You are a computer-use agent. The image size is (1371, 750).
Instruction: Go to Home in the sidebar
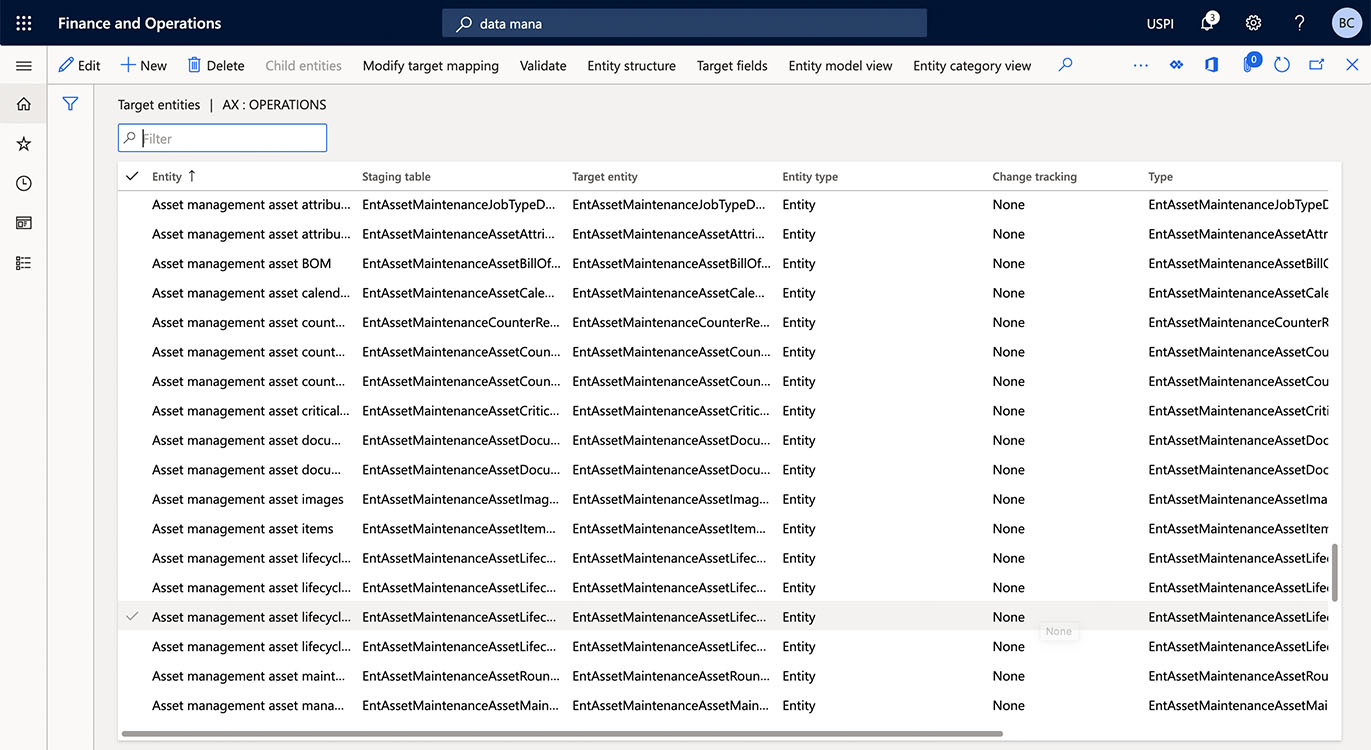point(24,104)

═══

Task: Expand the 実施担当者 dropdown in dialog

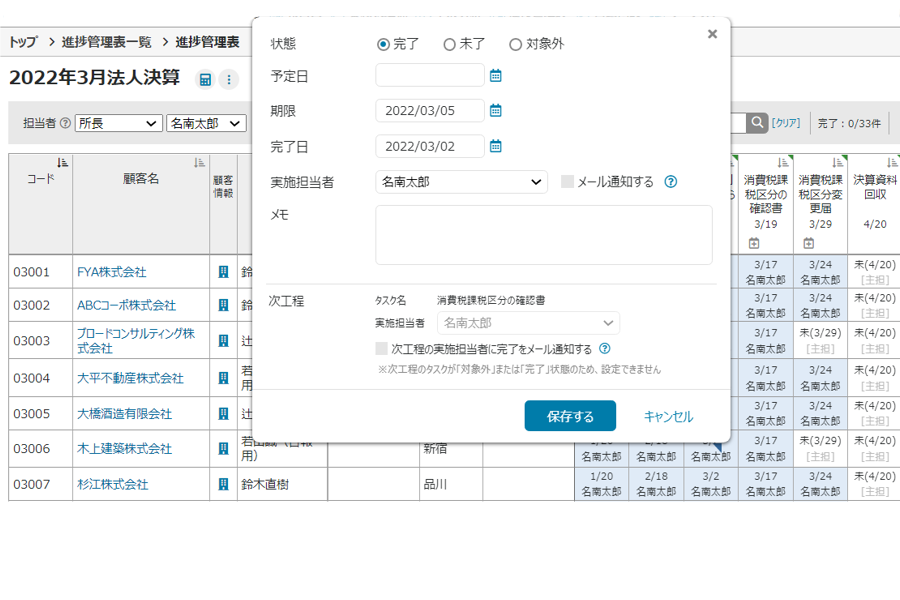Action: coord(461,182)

═══

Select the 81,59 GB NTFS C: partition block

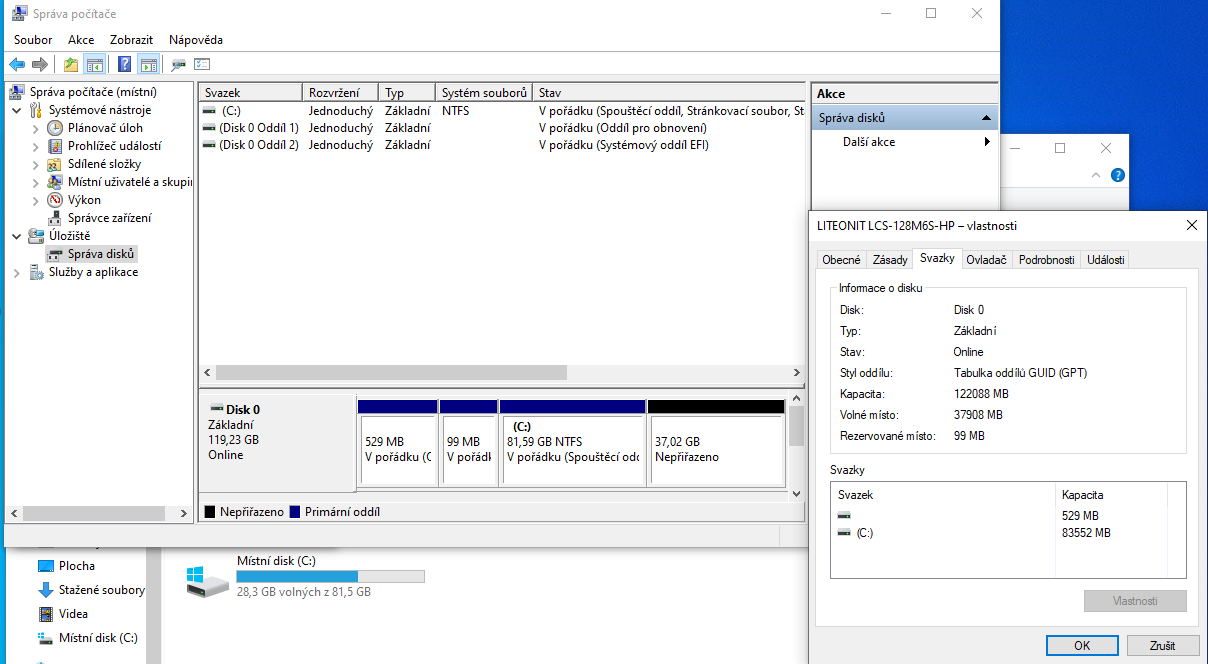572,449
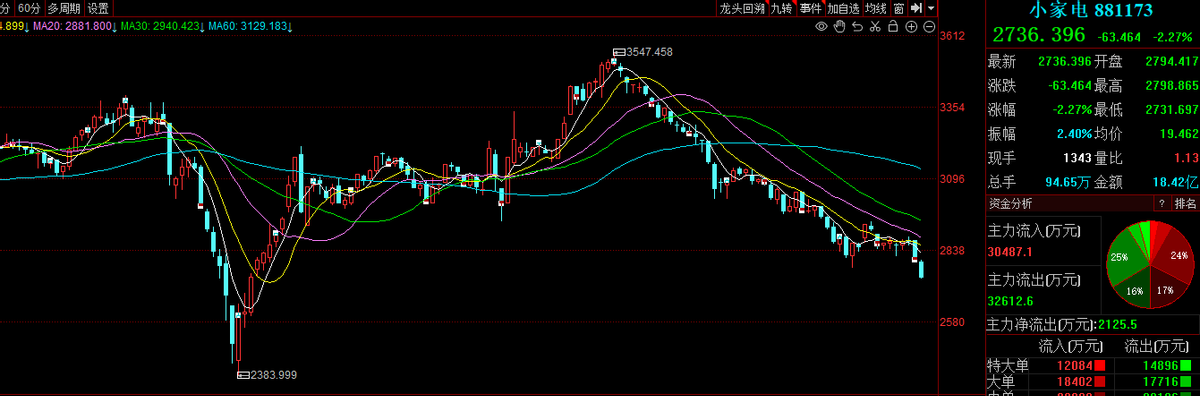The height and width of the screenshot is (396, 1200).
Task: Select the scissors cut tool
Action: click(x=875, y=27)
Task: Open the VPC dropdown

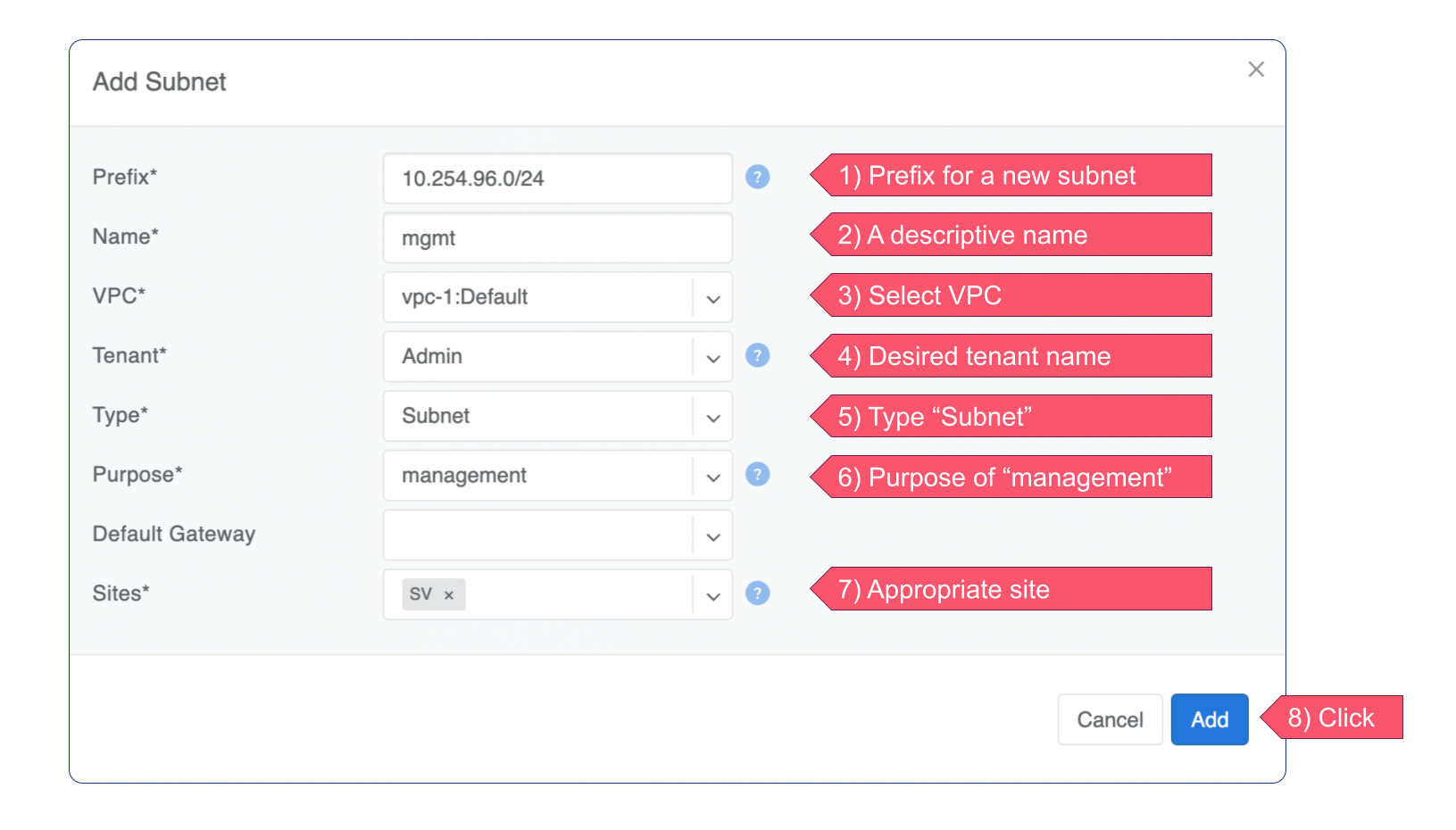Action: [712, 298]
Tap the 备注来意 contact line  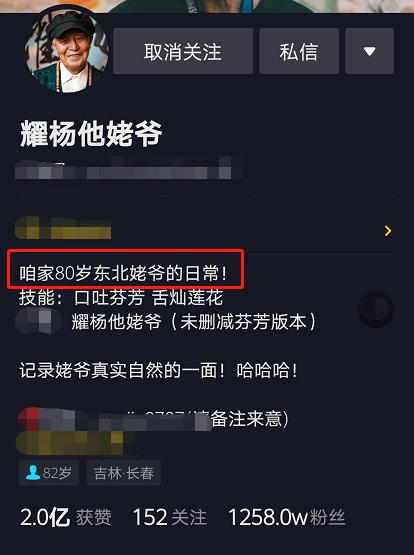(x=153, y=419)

═══

▶ Consigne: Recopiez à l'identique les lignes de la liste, de celle qui contient « You are a computer-use » jusqu'à celle qui contient « point(24,104) », toutes deux comprises, en omettant les images.

▶ Corrigé:
You are a computer-use agent. The image size is (1371, 750).
Instruction: Go to Home in the sidebar
point(24,104)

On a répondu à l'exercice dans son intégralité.